▸ Dataset entries:
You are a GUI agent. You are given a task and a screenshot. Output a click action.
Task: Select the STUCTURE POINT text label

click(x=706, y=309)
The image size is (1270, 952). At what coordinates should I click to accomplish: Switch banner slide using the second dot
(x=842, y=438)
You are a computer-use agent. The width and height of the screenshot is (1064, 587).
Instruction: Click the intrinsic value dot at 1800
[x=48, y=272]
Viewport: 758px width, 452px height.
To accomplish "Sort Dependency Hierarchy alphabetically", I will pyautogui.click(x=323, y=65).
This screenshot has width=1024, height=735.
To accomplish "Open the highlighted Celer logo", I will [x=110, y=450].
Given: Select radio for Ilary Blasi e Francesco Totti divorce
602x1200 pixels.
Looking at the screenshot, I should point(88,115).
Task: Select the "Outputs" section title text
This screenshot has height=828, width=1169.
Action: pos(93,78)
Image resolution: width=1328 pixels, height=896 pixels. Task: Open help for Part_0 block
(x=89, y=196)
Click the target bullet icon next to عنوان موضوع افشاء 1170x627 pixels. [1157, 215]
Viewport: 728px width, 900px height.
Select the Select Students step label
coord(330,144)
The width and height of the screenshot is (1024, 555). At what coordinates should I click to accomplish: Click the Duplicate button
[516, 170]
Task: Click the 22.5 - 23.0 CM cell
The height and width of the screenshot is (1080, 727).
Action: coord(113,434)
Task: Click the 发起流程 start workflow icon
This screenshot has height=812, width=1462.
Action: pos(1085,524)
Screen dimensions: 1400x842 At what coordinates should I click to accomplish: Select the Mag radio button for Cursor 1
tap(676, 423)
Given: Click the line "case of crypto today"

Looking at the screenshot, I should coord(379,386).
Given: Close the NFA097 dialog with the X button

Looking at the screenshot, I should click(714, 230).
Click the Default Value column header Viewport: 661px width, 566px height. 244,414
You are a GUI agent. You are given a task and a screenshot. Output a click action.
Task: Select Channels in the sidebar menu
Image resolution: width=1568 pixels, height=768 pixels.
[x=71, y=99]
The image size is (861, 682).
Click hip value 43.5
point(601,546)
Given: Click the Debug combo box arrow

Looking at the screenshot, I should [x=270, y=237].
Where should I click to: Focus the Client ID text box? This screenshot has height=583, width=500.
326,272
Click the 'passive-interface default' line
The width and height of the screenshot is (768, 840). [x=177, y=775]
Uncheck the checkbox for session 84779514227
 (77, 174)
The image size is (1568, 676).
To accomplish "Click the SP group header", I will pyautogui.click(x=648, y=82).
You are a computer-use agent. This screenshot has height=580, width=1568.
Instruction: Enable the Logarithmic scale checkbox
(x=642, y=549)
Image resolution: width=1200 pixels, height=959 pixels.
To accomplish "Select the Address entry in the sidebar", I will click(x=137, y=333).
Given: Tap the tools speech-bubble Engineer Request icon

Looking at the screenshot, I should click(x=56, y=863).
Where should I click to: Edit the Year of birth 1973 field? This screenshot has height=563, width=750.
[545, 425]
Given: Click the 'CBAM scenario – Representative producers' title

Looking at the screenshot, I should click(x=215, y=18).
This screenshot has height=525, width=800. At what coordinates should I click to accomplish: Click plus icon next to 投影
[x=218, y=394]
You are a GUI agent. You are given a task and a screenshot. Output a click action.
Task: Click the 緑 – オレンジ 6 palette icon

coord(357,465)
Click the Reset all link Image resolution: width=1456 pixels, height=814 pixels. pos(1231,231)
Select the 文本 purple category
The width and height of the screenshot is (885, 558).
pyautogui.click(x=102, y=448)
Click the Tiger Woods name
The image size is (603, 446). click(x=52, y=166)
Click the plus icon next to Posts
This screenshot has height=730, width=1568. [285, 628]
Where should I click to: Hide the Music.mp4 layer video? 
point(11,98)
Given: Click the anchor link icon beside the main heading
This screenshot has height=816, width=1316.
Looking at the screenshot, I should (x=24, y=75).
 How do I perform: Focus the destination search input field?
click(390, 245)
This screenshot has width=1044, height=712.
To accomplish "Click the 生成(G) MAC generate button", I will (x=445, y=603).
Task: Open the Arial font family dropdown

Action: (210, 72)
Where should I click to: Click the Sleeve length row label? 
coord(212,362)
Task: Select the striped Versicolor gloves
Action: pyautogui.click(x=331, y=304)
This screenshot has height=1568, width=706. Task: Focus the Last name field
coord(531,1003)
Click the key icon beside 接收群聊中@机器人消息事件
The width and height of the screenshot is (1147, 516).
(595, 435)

▸ Work request:
What you return must match the records exactly, down to the last line.

▸ Written solution:
You are a GUI agent. You are given a task and a screenshot. Output a click action.
Task: Select the STUCTURE POINT text label

click(x=706, y=309)
The image size is (1270, 952). At what coordinates should I click to accomplish: Switch banner slide using the second dot
(x=842, y=438)
You are a computer-use agent. The width and height of the screenshot is (1064, 587).
Instruction: Click the intrinsic value dot at 1800
[x=48, y=272]
Viewport: 758px width, 452px height.
To accomplish "Sort Dependency Hierarchy alphabetically", I will pyautogui.click(x=323, y=65).
This screenshot has width=1024, height=735.
To accomplish "Open the highlighted Celer logo", I will [x=110, y=450].
Given: Select radio for Ilary Blasi e Francesco Totti divorce
602x1200 pixels.
Looking at the screenshot, I should point(88,115).
Task: Select the "Outputs" section title text
This screenshot has height=828, width=1169.
Action: pos(93,78)
Image resolution: width=1328 pixels, height=896 pixels. Task: Open help for Part_0 block
(x=89, y=196)
Click the target bullet icon next to عنوان موضوع افشاء 1170x627 pixels. [1157, 215]
Viewport: 728px width, 900px height.
Select the Select Students step label
coord(330,144)
The width and height of the screenshot is (1024, 555). At what coordinates should I click to accomplish: Click the Duplicate button
[516, 170]
Task: Click the 22.5 - 23.0 CM cell
The height and width of the screenshot is (1080, 727).
Action: coord(113,434)
Task: Click the 发起流程 start workflow icon
This screenshot has height=812, width=1462.
Action: pos(1085,524)
Screen dimensions: 1400x842 At what coordinates should I click to accomplish: Select the Mag radio button for Cursor 1
tap(676, 423)
Given: Click the line "case of crypto today"

Looking at the screenshot, I should coord(379,386).
Given: Close the NFA097 dialog with the X button

Looking at the screenshot, I should click(714, 230).
Click the Default Value column header Viewport: 661px width, 566px height. 244,414
You are a GUI agent. You are given a task and a screenshot. Output a click action.
Task: Select Channels in the sidebar menu
Image resolution: width=1568 pixels, height=768 pixels.
[x=71, y=99]
The image size is (861, 682).
Click hip value 43.5
point(601,546)
Given: Click the Debug combo box arrow

Looking at the screenshot, I should [x=270, y=237].
Where should I click to: Focus the Client ID text box? This screenshot has height=583, width=500.
326,272
Click the 'passive-interface default' line
The width and height of the screenshot is (768, 840). [x=177, y=775]
Uncheck the checkbox for session 84779514227
 (77, 174)
The image size is (1568, 676).
To accomplish "Click the SP group header", I will pyautogui.click(x=648, y=82).
You are a computer-use agent. This screenshot has height=580, width=1568.
Instruction: Enable the Logarithmic scale checkbox
(x=642, y=549)
Image resolution: width=1200 pixels, height=959 pixels.
To accomplish "Select the Address entry in the sidebar", I will click(x=137, y=333).
Given: Tap the tools speech-bubble Engineer Request icon

Looking at the screenshot, I should click(x=56, y=863).
Where should I click to: Edit the Year of birth 1973 field? This screenshot has height=563, width=750.
[545, 425]
Given: Click the 'CBAM scenario – Representative producers' title

Looking at the screenshot, I should click(x=215, y=18).
This screenshot has height=525, width=800. At what coordinates should I click to accomplish: Click plus icon next to 投影
[x=218, y=394]
You are a GUI agent. You are given a task and a screenshot. Output a click action.
Task: Click the 緑 – オレンジ 6 palette icon

coord(357,465)
Click the Reset all link Image resolution: width=1456 pixels, height=814 pixels. pos(1231,231)
Select the 文本 purple category
The width and height of the screenshot is (885, 558).
pyautogui.click(x=102, y=448)
Click the Tiger Woods name
The image size is (603, 446). click(x=52, y=166)
Click the plus icon next to Posts
This screenshot has height=730, width=1568. [285, 628]
Where should I click to: Hide the Music.mp4 layer video? 
point(11,98)
Given: Click the anchor link icon beside the main heading
This screenshot has height=816, width=1316.
Looking at the screenshot, I should (x=24, y=75).
 How do I perform: Focus the destination search input field?
click(390, 245)
This screenshot has width=1044, height=712.
To accomplish "Click the 生成(G) MAC generate button", I will (x=445, y=603).
Task: Open the Arial font family dropdown

Action: (210, 72)
Where should I click to: Click the Sleeve length row label? 
coord(212,362)
Task: Select the striped Versicolor gloves
Action: pyautogui.click(x=331, y=304)
This screenshot has height=1568, width=706. Task: Focus the Last name field
coord(531,1003)
Click the key icon beside 接收群聊中@机器人消息事件
The width and height of the screenshot is (1147, 516).
(595, 435)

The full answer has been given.